- Short problem -
Copy out the lines word for word, beginning with the line that contains "Cerca telefoni e indirizzi (95, 1735)" and ending with the line that contains "そろばん (325, 1268)".

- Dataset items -
--- start ---
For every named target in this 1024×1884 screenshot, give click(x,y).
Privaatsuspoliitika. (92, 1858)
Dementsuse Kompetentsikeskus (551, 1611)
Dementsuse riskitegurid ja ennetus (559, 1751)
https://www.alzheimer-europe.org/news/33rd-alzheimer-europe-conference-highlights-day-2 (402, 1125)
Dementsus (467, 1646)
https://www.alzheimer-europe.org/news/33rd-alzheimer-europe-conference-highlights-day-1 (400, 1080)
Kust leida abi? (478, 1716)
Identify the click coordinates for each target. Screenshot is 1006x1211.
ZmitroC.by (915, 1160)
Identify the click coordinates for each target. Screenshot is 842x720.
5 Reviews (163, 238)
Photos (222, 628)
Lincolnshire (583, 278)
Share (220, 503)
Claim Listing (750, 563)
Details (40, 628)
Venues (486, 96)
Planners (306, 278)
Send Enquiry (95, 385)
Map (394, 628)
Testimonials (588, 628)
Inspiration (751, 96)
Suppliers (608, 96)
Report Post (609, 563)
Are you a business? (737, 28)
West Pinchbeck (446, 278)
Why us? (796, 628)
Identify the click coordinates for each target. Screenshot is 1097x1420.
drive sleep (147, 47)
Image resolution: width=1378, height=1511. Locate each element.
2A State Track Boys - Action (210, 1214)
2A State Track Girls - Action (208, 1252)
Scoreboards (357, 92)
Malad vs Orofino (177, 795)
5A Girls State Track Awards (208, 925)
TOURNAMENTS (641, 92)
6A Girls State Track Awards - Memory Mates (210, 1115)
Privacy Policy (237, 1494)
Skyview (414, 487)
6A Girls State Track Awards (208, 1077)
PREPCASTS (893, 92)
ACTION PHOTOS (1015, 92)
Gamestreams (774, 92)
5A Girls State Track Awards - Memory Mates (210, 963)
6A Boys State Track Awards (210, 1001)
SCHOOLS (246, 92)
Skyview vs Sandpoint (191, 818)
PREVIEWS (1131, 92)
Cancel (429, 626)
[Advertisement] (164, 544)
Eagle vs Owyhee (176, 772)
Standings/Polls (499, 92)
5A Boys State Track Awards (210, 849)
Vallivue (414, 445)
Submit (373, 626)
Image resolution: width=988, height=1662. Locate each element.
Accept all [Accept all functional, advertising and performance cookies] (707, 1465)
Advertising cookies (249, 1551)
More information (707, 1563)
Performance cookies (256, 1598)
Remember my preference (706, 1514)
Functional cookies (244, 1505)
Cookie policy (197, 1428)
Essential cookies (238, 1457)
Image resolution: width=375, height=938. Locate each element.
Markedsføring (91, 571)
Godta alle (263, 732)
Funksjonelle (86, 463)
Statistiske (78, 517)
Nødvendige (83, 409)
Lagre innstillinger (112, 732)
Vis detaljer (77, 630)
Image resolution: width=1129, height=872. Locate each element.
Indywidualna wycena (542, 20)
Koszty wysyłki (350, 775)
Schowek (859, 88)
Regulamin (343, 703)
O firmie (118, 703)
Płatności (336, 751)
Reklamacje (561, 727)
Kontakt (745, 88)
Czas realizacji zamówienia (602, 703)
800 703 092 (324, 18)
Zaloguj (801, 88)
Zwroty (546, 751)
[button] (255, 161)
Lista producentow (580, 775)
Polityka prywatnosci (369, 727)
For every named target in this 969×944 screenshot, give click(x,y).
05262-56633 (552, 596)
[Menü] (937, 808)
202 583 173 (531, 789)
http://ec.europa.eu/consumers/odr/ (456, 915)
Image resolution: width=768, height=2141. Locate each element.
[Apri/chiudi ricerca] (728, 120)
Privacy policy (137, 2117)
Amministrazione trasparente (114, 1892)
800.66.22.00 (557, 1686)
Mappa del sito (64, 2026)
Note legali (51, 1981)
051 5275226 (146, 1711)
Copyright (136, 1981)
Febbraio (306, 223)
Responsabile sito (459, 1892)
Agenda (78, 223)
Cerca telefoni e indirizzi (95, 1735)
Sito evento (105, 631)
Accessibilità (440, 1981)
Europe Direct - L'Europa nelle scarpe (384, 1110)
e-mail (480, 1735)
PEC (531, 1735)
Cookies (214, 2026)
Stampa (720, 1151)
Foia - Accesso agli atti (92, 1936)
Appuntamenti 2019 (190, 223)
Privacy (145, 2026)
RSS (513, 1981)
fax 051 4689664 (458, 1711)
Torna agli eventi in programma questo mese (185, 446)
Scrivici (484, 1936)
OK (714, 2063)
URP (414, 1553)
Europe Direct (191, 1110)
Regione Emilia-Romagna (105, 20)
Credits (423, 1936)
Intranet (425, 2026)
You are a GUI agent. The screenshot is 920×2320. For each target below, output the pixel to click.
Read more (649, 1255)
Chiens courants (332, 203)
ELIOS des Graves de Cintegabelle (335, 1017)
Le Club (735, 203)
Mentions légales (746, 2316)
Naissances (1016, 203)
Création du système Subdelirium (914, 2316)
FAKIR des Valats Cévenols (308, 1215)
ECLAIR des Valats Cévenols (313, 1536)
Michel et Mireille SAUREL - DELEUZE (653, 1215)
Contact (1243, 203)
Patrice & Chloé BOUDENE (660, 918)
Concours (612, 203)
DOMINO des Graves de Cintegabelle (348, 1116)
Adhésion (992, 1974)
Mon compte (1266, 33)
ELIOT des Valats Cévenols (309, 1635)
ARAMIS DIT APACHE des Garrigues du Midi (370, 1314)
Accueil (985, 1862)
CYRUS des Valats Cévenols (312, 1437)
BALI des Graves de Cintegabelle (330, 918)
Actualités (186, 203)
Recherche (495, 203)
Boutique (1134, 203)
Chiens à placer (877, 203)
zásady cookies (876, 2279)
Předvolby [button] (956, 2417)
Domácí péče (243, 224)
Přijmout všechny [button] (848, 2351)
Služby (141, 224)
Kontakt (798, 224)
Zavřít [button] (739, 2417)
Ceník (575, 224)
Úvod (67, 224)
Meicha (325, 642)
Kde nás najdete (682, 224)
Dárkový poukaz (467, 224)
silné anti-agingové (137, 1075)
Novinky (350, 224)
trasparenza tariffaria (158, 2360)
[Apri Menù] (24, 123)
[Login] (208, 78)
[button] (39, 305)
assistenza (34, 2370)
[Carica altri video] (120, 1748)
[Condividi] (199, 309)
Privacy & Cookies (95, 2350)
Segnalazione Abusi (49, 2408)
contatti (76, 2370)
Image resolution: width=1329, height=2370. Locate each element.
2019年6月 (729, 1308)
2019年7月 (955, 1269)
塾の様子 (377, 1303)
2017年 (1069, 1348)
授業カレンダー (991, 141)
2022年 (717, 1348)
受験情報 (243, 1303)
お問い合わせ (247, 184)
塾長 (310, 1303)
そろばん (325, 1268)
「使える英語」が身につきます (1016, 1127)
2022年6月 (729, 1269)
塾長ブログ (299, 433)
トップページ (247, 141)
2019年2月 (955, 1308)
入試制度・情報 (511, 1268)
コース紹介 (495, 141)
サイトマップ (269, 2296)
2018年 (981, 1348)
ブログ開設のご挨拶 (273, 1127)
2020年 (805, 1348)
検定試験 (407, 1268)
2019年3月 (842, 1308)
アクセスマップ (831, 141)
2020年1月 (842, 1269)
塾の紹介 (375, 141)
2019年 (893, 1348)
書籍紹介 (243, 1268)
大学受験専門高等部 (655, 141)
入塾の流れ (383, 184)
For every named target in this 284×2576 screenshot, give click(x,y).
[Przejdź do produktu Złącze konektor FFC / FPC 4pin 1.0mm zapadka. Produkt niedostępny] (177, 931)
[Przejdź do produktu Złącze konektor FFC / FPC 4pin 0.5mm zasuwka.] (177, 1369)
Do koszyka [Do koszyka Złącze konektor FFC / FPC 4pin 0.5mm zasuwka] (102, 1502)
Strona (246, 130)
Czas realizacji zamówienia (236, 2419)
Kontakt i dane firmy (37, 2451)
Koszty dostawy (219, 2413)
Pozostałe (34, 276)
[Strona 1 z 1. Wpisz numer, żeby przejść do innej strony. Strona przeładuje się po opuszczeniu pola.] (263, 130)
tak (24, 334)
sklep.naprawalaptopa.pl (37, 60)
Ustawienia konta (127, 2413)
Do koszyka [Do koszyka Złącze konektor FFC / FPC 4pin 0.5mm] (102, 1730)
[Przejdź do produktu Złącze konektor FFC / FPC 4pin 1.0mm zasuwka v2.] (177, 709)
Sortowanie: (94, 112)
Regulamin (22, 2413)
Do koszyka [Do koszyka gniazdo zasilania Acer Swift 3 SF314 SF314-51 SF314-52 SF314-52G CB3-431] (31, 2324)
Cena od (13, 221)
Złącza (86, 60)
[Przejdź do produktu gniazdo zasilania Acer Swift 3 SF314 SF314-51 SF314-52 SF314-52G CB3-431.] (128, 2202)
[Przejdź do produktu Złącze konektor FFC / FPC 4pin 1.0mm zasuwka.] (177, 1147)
--- end ---
- The reply -
Cerca telefoni e indirizzi (95, 1735)
Sito evento (105, 631)
Accessibilità (440, 1981)
Europe Direct - L'Europa nelle scarpe (384, 1110)
e-mail (480, 1735)
PEC (531, 1735)
Cookies (214, 2026)
Stampa (720, 1151)
Foia - Accesso agli atti (92, 1936)
Appuntamenti 2019 (190, 223)
Privacy (145, 2026)
RSS (513, 1981)
fax 051 4689664 (458, 1711)
Torna agli eventi in programma questo mese (185, 446)
Scrivici (484, 1936)
OK (714, 2063)
URP (414, 1553)
Europe Direct (191, 1110)
Regione Emilia-Romagna (105, 20)
Credits (423, 1936)
Intranet (425, 2026)
You are a GUI agent. The screenshot is 920×2320. For each target below, output the pixel to click.
Read more (649, 1255)
Chiens courants (332, 203)
ELIOS des Graves de Cintegabelle (335, 1017)
Le Club (735, 203)
Mentions légales (746, 2316)
Naissances (1016, 203)
Création du système Subdelirium (914, 2316)
FAKIR des Valats Cévenols (308, 1215)
ECLAIR des Valats Cévenols (313, 1536)
Michel et Mireille SAUREL - DELEUZE (653, 1215)
Contact (1243, 203)
Patrice & Chloé BOUDENE (660, 918)
Concours (612, 203)
DOMINO des Graves de Cintegabelle (348, 1116)
Adhésion (992, 1974)
Mon compte (1266, 33)
ELIOT des Valats Cévenols (309, 1635)
ARAMIS DIT APACHE des Garrigues du Midi (370, 1314)
Accueil (985, 1862)
CYRUS des Valats Cévenols (312, 1437)
BALI des Graves de Cintegabelle (330, 918)
Actualités (186, 203)
Recherche (495, 203)
Boutique (1134, 203)
Chiens à placer (877, 203)
zásady cookies (876, 2279)
Předvolby [button] (956, 2417)
Domácí péče (243, 224)
Přijmout všechny [button] (848, 2351)
Služby (141, 224)
Kontakt (798, 224)
Zavřít [button] (739, 2417)
Ceník (575, 224)
Úvod (67, 224)
Meicha (325, 642)
Kde nás najdete (682, 224)
Dárkový poukaz (467, 224)
silné anti-agingové (137, 1075)
Novinky (350, 224)
trasparenza tariffaria (158, 2360)
[Apri Menù] (24, 123)
[Login] (208, 78)
[button] (39, 305)
assistenza (34, 2370)
[Carica altri video] (120, 1748)
[Condividi] (199, 309)
Privacy & Cookies (95, 2350)
Segnalazione Abusi (49, 2408)
contatti (76, 2370)
Image resolution: width=1329, height=2370. Locate each element.
2019年6月 (729, 1308)
2019年7月 (955, 1269)
塾の様子 (377, 1303)
2017年 (1069, 1348)
授業カレンダー (991, 141)
2022年 (717, 1348)
受験情報 (243, 1303)
お問い合わせ (247, 184)
塾長 (310, 1303)
そろばん (325, 1268)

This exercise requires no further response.